→ Document

Author Topic: [amdgpu] [Fiji] Fedora 32 Linux kernel 5.7.x crashes  (Read 12291 times)

pocock

  • Sr. Member
  • ****
  • Posts: 280
  • Karma: +31/-0
    • View Profile
Re: [amdgpu] [Fiji] Fedora 32 Linux kernel 5.7.x crashes
« Reply #15 on: September 23, 2020, 04:19:49 am »
Regressions can be correlated with any specific feature or aspect of the platform, they don't always arise spontaneously.

The 64k page size is a significant difference for low-level code in device drivers like GPUs.

Developers of the kernel and drivers normally make a series of unit tests and manual tests before releasing new code.  If they don't do any tests on systems with a 64k page size, using the same combination of CPU and GPU, then it is possible that all their tests appear to succeed and they release code including a regression.

Therefore, I highly recommend that somebody tests different permutations.  I only have the RX 580 for now so I can't test this with my own kernels.  I only have one ppc64el system for now, I plan to use it for other development but when I get to the point where I have multiple machines here then I could dedicate one to regression testing things like this.
Debian Developer
https://danielpocock.com

MauryG5

  • Hero Member
  • *****
  • Posts: 728
  • Karma: +22/-1
    • View Profile
Re: [amdgpu] [Fiji] Fedora 32 Linux kernel 5.7.x crashes
« Reply #16 on: September 23, 2020, 06:48:48 am »

→ Data provided
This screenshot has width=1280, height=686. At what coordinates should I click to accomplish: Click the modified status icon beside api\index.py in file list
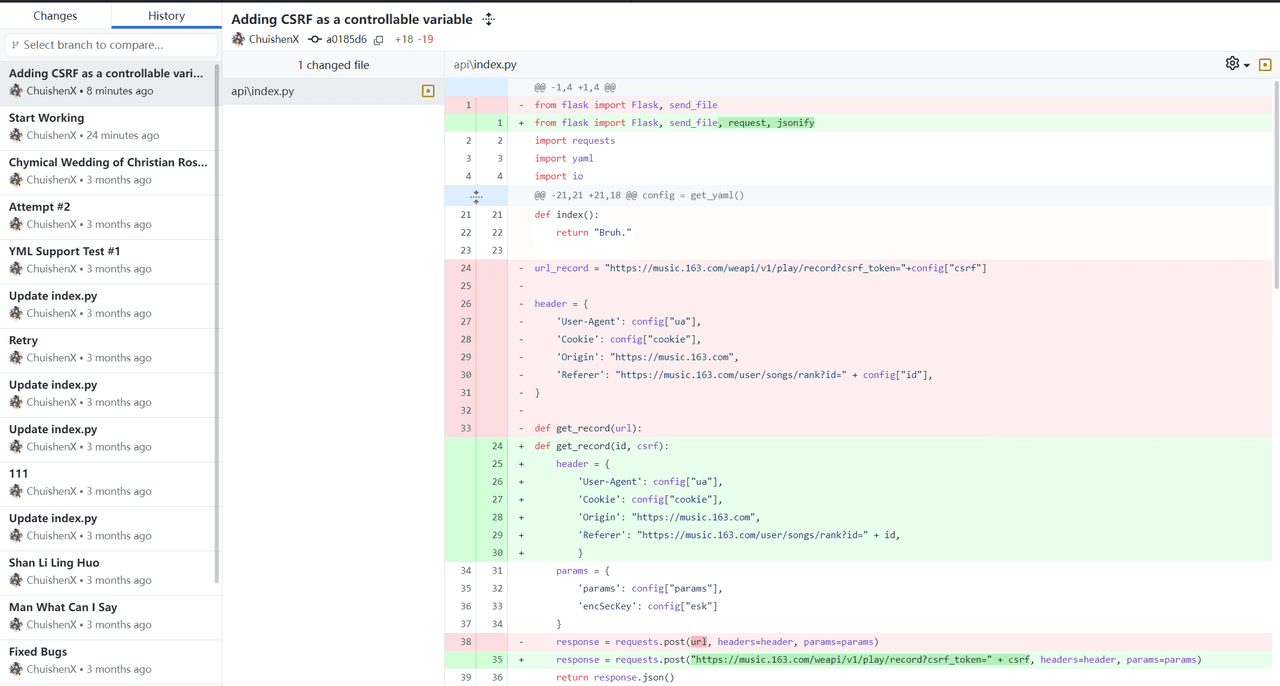click(x=428, y=91)
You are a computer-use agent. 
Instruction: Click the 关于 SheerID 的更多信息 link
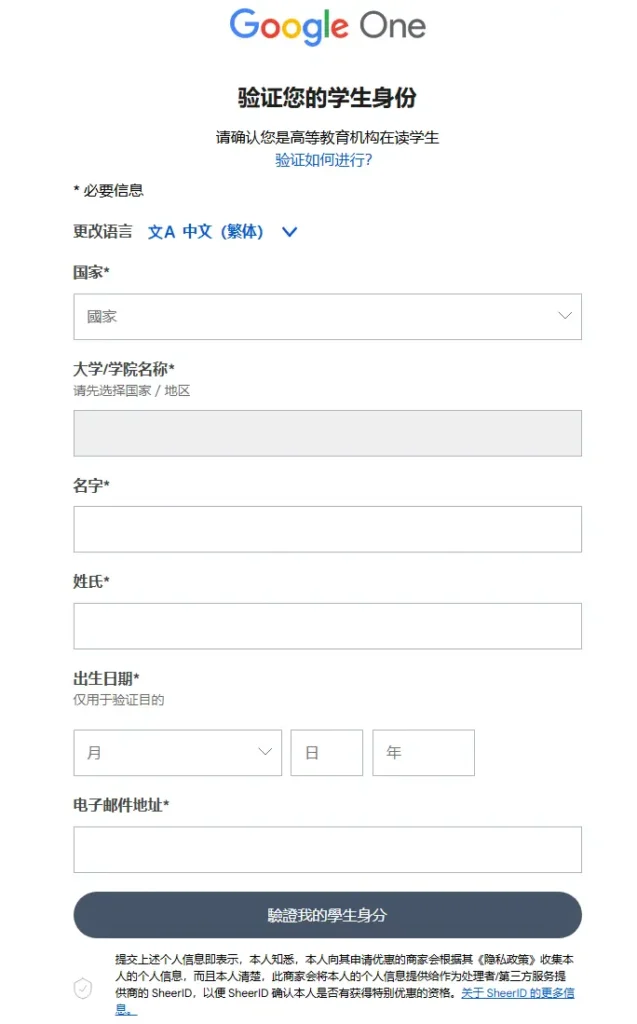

→ Complete the following
**A.** Translate this sentence from the forum thread on amdgpu crashes under Fedora 32 into German: "The 64k page size is a significant difference for low-level code in device drivers like GPUs."
**B.** Write the next part of the forum thread on amdgpu crashes under Fedora 32, following on from its final line.

→ Responses to the exercise
**A.** Die 64k-Seitengröße ist ein wesentlicher Unterschied für Low-Level-Code in Gerätetreibern wie GPUs.

**B.**
What I don't understand is why they are still not solving the problem considering that we have been reporting it for several months already on the official Fedora channels. TLE also reported it to AMD, what more should we do? I do not know...

pocock

  • Sr. Member
  • ****
  • Posts: 280
  • Karma: +31/-0
    • View Profile
Re: [amdgpu] [Fiji] Fedora 32 Linux kernel 5.7.x crashes
« Reply #17 on: September 23, 2020, 12:12:18 pm »
Developers are always busy.  We have lists of bugs and feature requests from many places.  We don't usually work through them in chronological order: they are prioritized in different ways, based on the urgency of an issue, the effort required to fix an issue, etc.

That said, developers like quick wins and low hanging fruit.  If people do some testing and prove which permutations of kernel settings, firmware and hardware are troublesome and which permutations are good and also provide log data, the developer behind the code might recognize what the problem is and make a quick fix for it.

If the developer has to obtain hardware and do the tests himself, he might lose a day on it, in fact, he might never get around to it.

To give a personal example, I often spend a few weeks working on a feature or major change to some code and then before making the official release, I look over the bug list for anything that is easy and I fix those things and include them in the release.  If a bug report doesn't have enough detail, I have to defer it to the next release cycle because I can't delay a release for something that I can't reproduce.

I personally have no plan to buy the RX 5700 right now, I was going to skip that generation and go directly onto Big Navi.  If somebody else wants to test with one of my kernels using 4k page size, I'm happy to provide some guidance.

If anybody has contacts at AMD to get sample hardware for developers under NDA, there are a few people, myself included, who are happy to test it and provide feedback and sometimes fixes.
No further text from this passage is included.